A persistent US robot instrument, which has been on the surface of Mars since February, has converted carbon dioxide from the atmosphere into oxygen, which is vital to the survival of astronauts on the planet and their return to Earth.
The experiment, described in a statement by NASA, which operates the robot, was conducted on April 20, two months after the persistence landed on Mars, after a seven-month journey through space.
The test, the first of several, was performed with a robot tool, MOXIE, the size of a toaster, one day after a flying device took off, followed by the robot and looking like a small helicopter. And landed on Mars, Toast history for the first time with a controlled flight on another planet.
Mars is an inhospitable planet whose thin atmosphere is mostly composed of carbon dioxide.
According to NASA, devices like MOXIE could one day help provide porous air for astronauts who remain on the planet and propellant for rockets blasting off its surface. The tool separates the oxygen atoms from the carbon dioxide molecules, which consist of one carbon atom and two oxygen atoms. One of the waste products, carbon monoxide, is being released into the Martian atmosphere. The process of converting carbon dioxide to oxygen requires an extremely high temperature. If the generated oxygen is combined with hydrogen, then there is water, Which is equally essential to the survival of astronauts on Mars.
During the first test, MOXIE produced just over five grams of oxygen, Equivalent to about 10 minutes of breathing oxygen for an astronaut. The device, made of heat-tolerant materials, is designed to generate up to 10 grams of oxygen per hour.
On Mars, four astronauts will need a ton of oxygen to breathe for a year on the planet’s surface, according to MOXIE principal investigator Michael Hecht of the MIT Haystack Observatory in the US.

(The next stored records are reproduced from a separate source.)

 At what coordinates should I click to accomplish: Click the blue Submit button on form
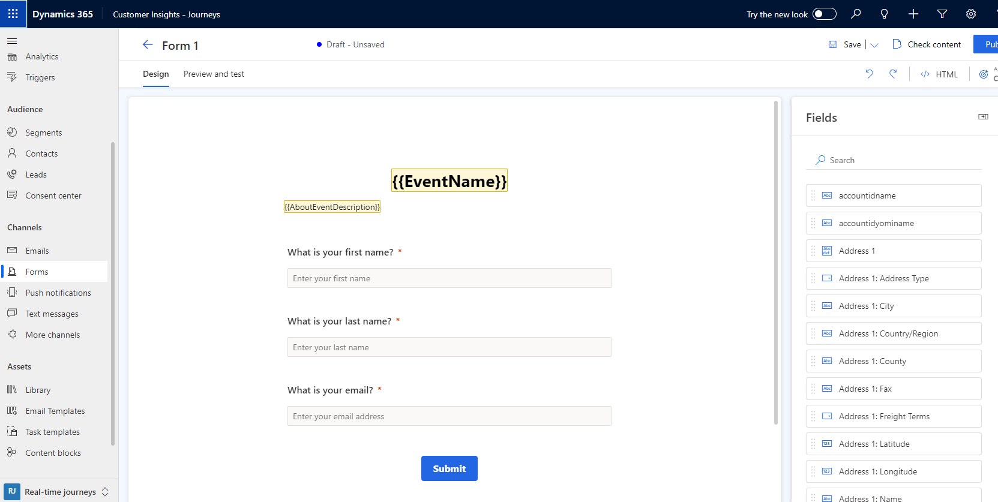[449, 468]
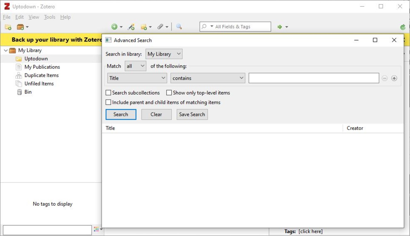
Task: Tick Include parent and child items
Action: coord(108,103)
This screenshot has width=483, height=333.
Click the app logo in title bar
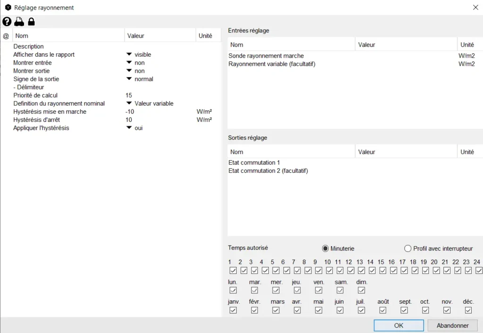point(8,8)
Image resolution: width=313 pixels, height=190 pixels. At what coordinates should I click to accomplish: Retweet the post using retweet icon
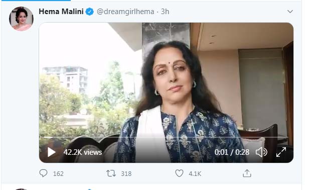pyautogui.click(x=111, y=173)
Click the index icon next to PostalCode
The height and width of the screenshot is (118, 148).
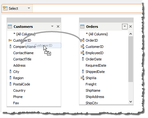[10, 84]
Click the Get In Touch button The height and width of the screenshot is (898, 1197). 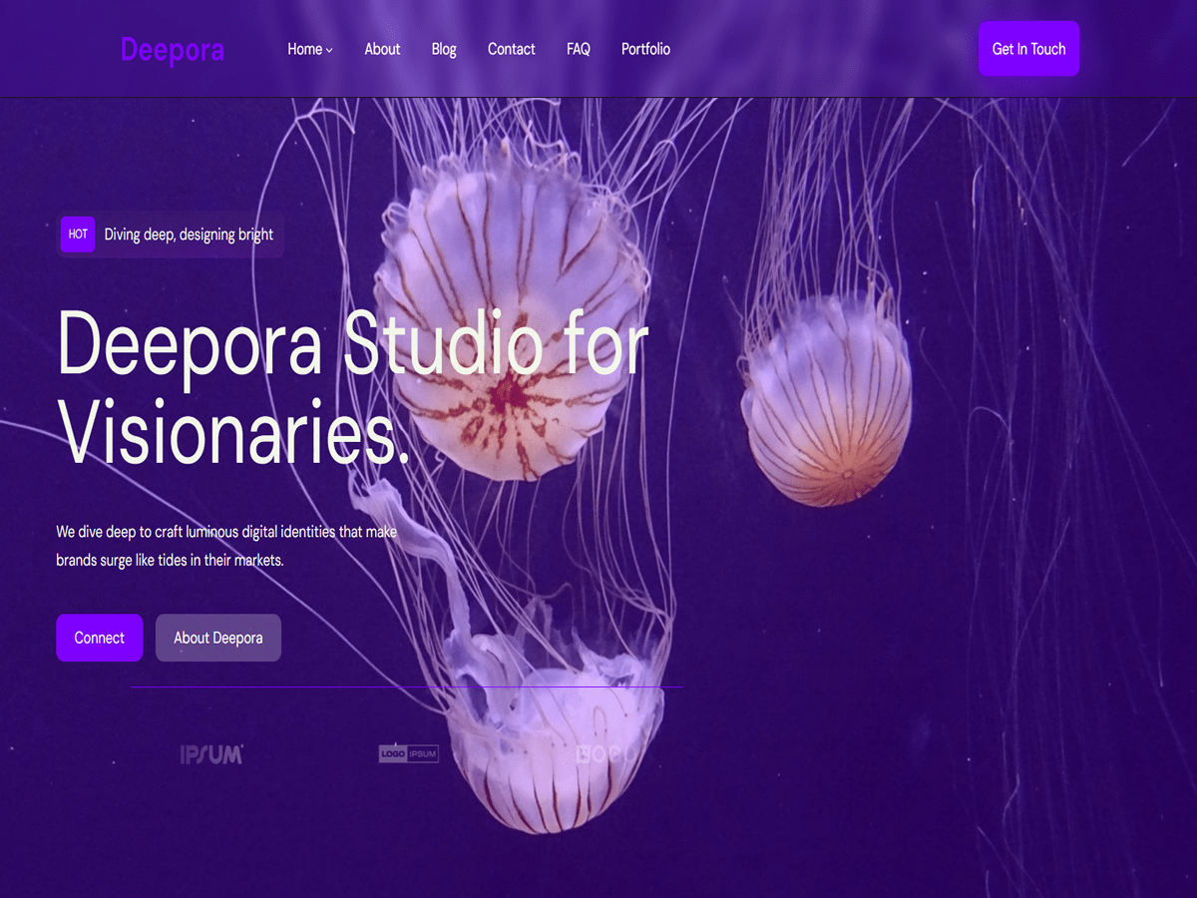click(1028, 48)
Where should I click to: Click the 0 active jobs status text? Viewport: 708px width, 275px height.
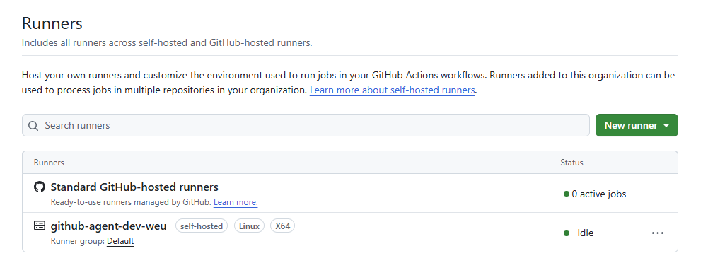599,194
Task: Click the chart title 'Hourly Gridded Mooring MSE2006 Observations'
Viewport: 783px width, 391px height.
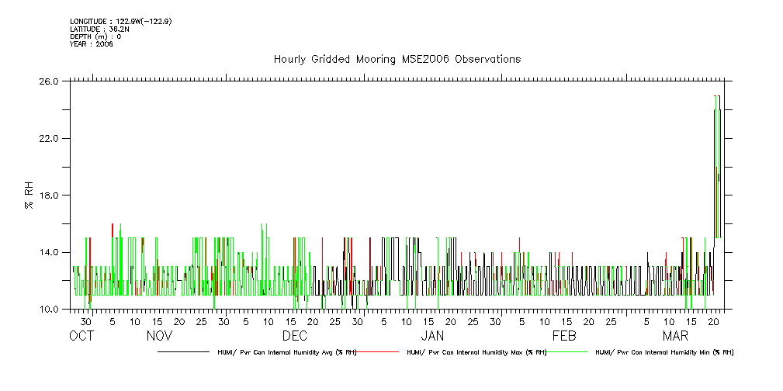Action: (397, 60)
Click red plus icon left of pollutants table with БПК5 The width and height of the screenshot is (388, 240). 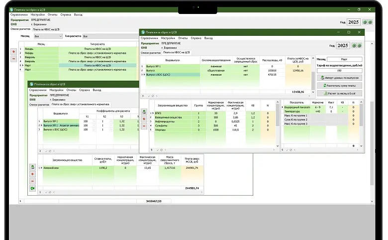point(144,119)
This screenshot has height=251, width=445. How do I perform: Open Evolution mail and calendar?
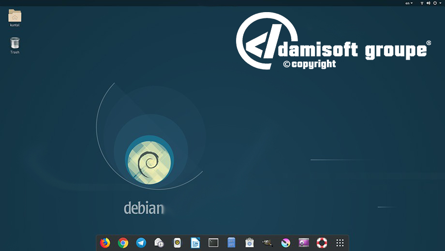(159, 243)
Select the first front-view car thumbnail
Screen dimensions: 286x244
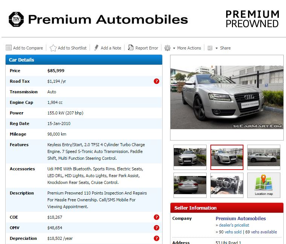pos(190,157)
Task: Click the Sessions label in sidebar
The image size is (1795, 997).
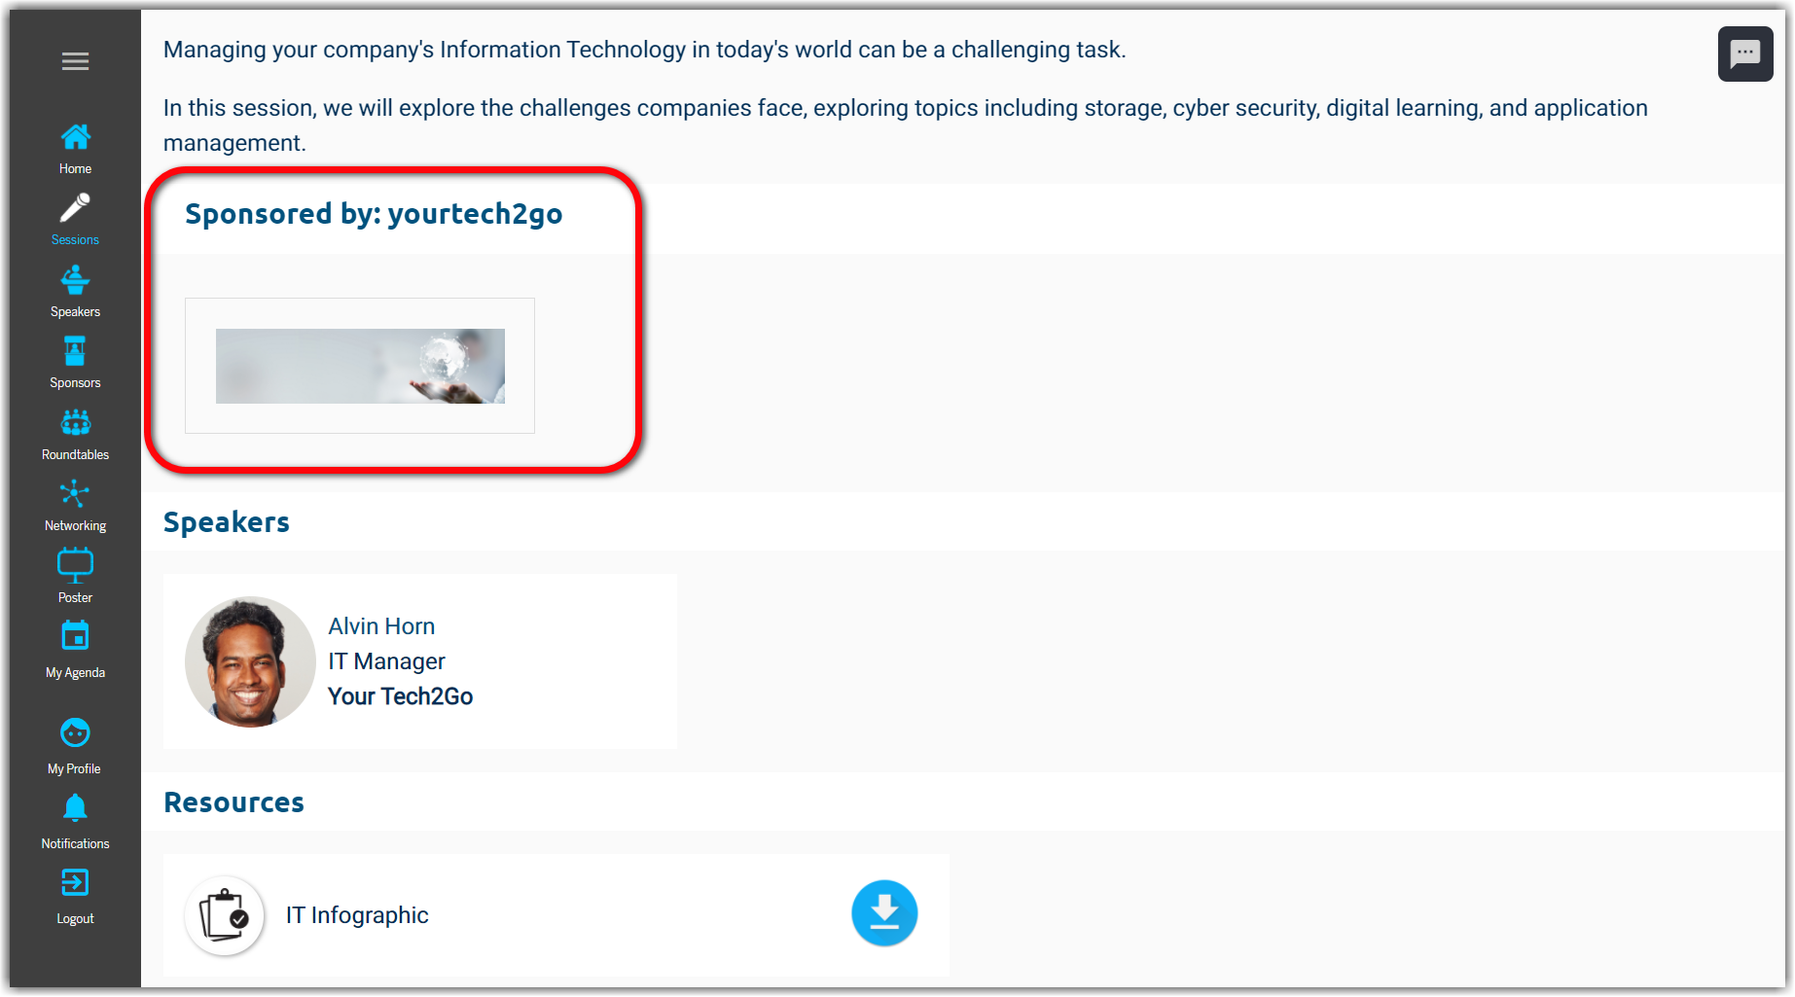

Transporting them on a missile to Earth requires seven tons of fuel and 25 tons of oxygen (The missile must contain more oxygen than the weight of the charge to burn its fuel). Transporting 25 tons of oxygen from Earth to Mars would be a daunting task. Transporting a one-ton oxygen transducer – a much larger and more powerful descendant of MOXIE that could produce like this 25 tons – would be much more economical and practical, ” says a NASA statement, which expects that a persistent robot tool will extract oxygen from at least nine times in about Two years, under different weather conditions and temperatures.
Since February 18 on Mars soil, and more specifically in Jizero Crater, where there was a lake 3.5 billion years ago, NASA’s new robotic rover will search for signs of microbial life across Mars and characterize its geology and climate, paving the way for human exploration. For the planet, which is an ambition for the United States after returning to the moon, and aims by 2024. It is the first robot to extract and store samples of rocks and dust from the surface of Mars, which will be sent to study more in detail about the Earth in 2031 in another mission, which will have a partnership European Space Agency.